DATA PROVIDED:
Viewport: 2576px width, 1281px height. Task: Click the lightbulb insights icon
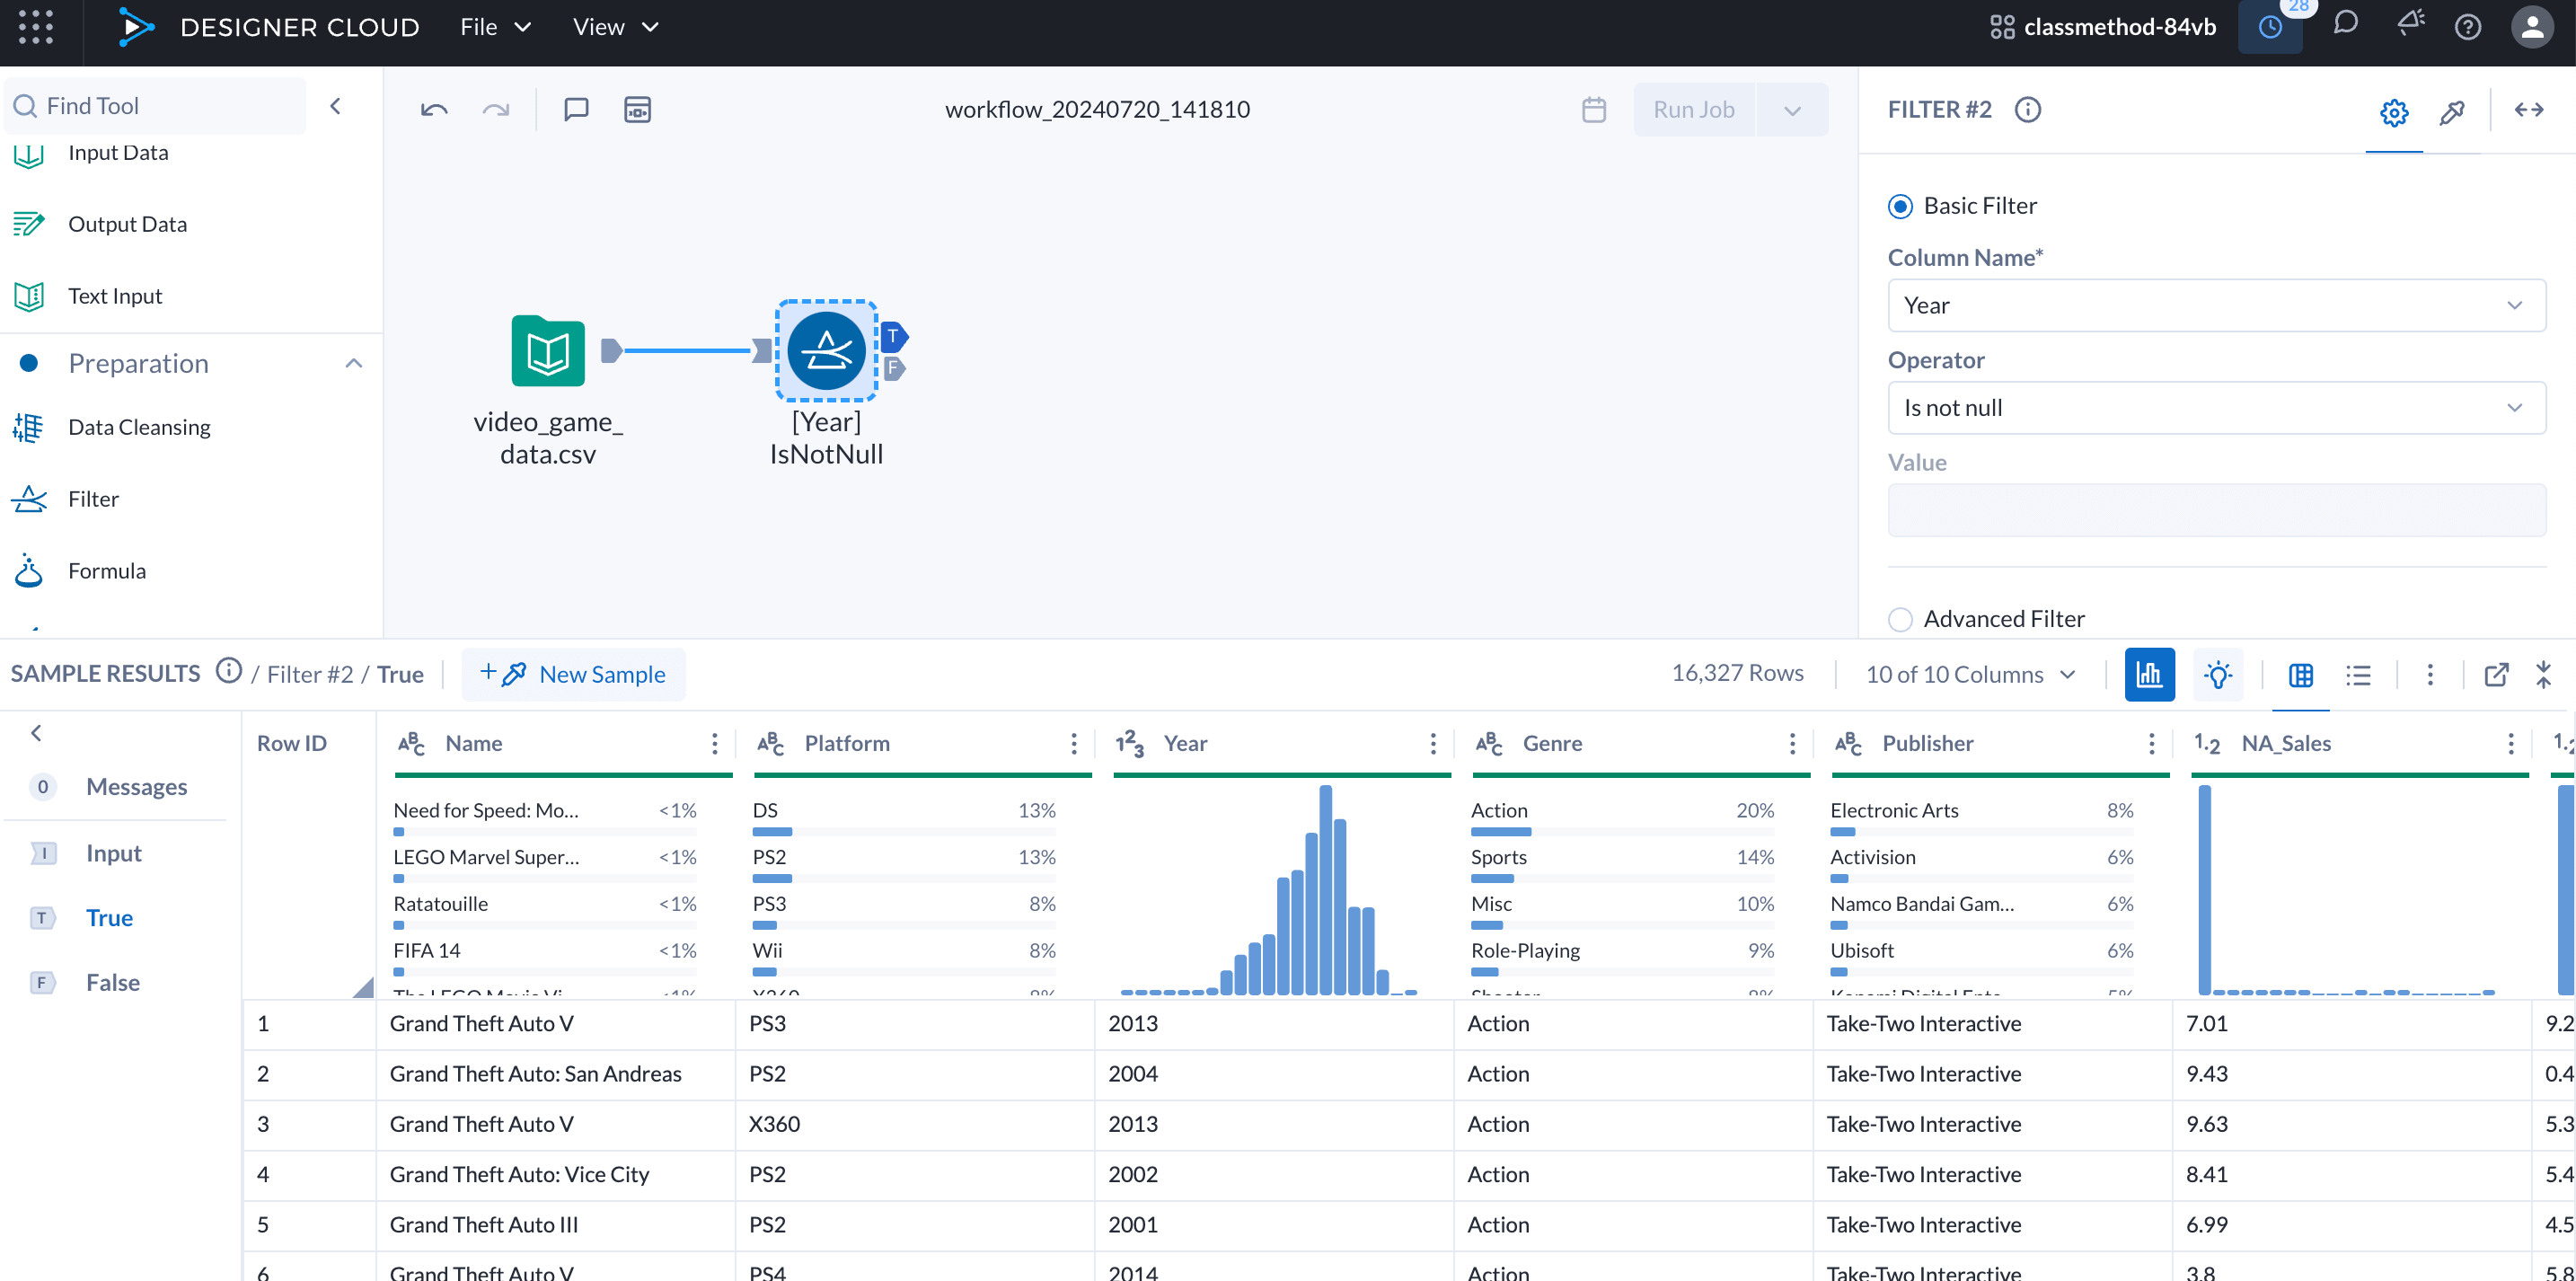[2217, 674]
...
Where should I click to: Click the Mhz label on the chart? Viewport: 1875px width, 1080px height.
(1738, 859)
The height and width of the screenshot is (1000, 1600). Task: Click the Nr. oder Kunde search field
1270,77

PROBLEM DESCRIPTION:
Report each line of the records above that contains the word "Task", copying every such line in full.

SOLUTION BELOW:
Viewport: 2576px width, 1281px height. Task: Click the lightbulb insights icon
The height and width of the screenshot is (1000, 1600). Task: Click the Nr. oder Kunde search field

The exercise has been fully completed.